TEXT SECTION:
Combining Multiple Effects with Handlers

After having defined a single effect in Getting Started, this quick tutorial shows how multiple, different effects can be defined and handled in Effekt.

Again, we prepared Scasties to follow along with this tutorial.

Defining a second effect

In Getting Started we have defined ambiguity as our first effect. The ambiguity effect signature had one effect operation and looked like this:

import effekt._

trait Amb {
  def flip(): Control[Boolean]
}
def ambList[R](prog: Amb => Control[R]): Control[List[R]] =
  new Handler[List[R]] with Amb {
    def flip() = use { resume => for {
      ts <- resume(true)
      fs <- resume(false)
    } yield ts ++ fs }
  } handle { amb => prog(amb) map { r => List(r) } }

We also defined a handler for the ambiguity effect as an implementation of the Amb trait, called ambList. To see how to combine two different effects, we will now first define a second (quite standard) effect: Mutable state. As before we start with the effect signature.

trait State[S] {
  def get(): Control[S]
  def put(s: S): Control[Unit]
}

Having defined the effect signature, we can implement a handler that, like the state monad, does not actually use mutable state but passes the current value around through the whole program.

def state[R, S](init: S)(prog: State[S] => Control[R]): Control[R] =
  new Handler[S => Control[R]] with State[S] {
    def put(s: S) = use { resume => pure { s2 => resume(()) flatMap { _ apply s } } }
    def get()     = use { resume => pure { s2 => resume(s2) flatMap { _ apply s2 } } }
  } handle { state => prog(state) map { r => s => pure(r) } } flatMap { _ apply init }

Using Amb and State in one example

Let us now use the two effects to write a program that combines them.


def example(implicit s: State[Int], amb: Amb): Control[Int] = for {
  x <- s.get()
  b <- amb.flip()
  _ <- if (b) s.put(x + 1) else pure(())
  y <- s.get()
} yield (x + y)

The example program requires capabilities for both effects, a state effect carrying an integer and the ambiguity effect. We first retreive the current state, then toss a coin and depending on result mutate the state (or not).

SOURCE MATERIAL:
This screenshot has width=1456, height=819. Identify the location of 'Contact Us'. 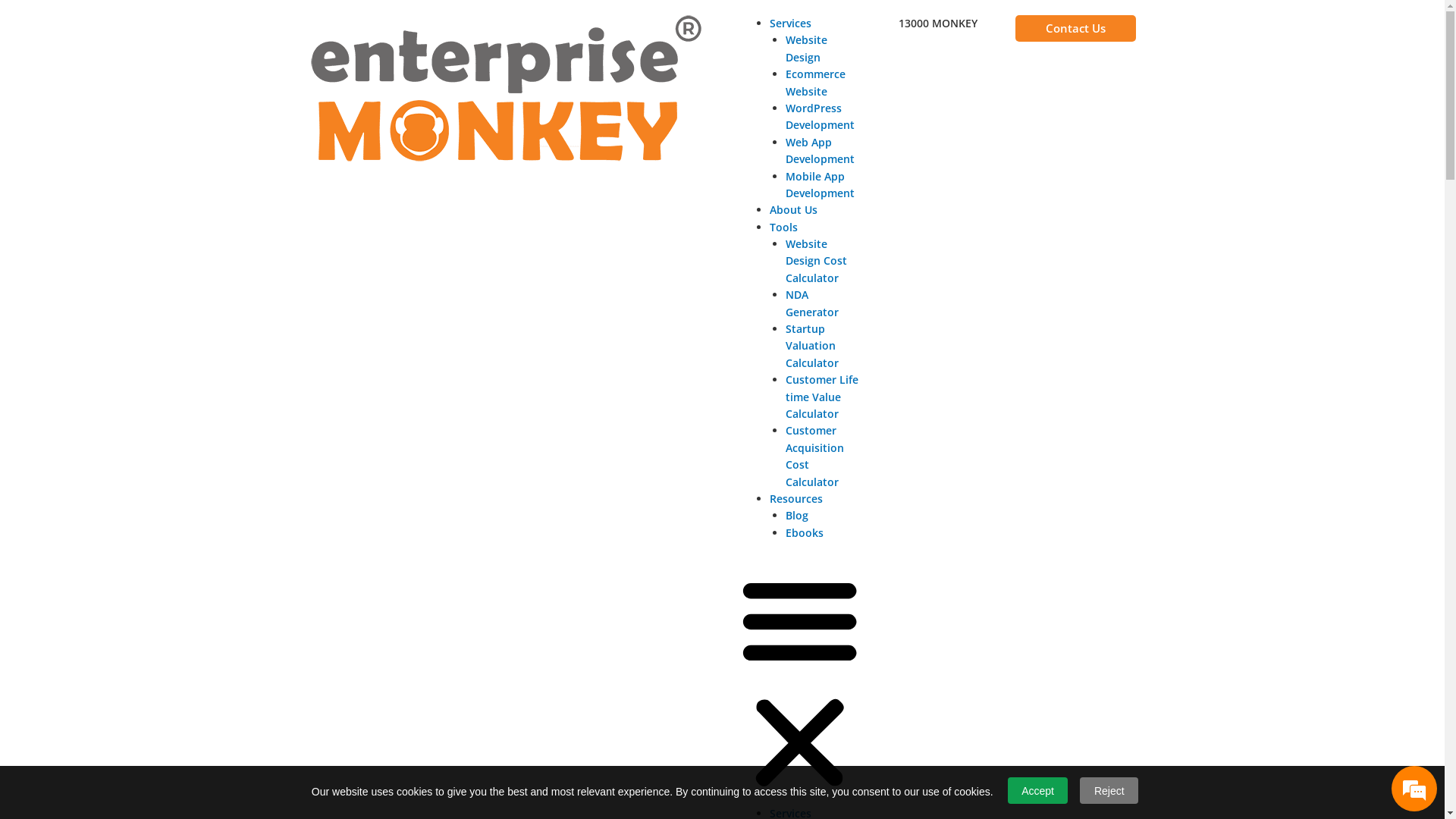
(1015, 28).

TASK SET:
A) Decide whether each statement agrees with the Effekt tutorial: (i) the ambiguity effect signature has one effect operation; (ii) the state handler actually uses mutable state; (iii) the example program requires capabilities for the state effect only. Answer yes or no for each, quoting the words of the tutorial that settle it.
B) Please retype the Effekt tutorial word for word, everything from "In Getting Started we" down to "fs <- resume(false)".
The listing has nothing to do with the tasks here.

ACTIVITY ANSWERS:
A)
(i) Yes: "The ambiguity effect signature had one effect operation"
(ii) No: "does not actually use mutable state but passes the current value around through the whole program"
(iii) No: "The example program requires capabilities for both effects"

B)
In Getting Started we have defined ambiguity as our first effect. The ambiguity effect signature had one effect operation and looked like this:

import effekt._

trait Amb {
  def flip(): Control[Boolean]
}
def ambList[R](prog: Amb => Control[R]): Control[List[R]] =
  new Handler[List[R]] with Amb {
    def flip() = use { resume => for {
      ts <- resume(true)
      fs <- resume(false)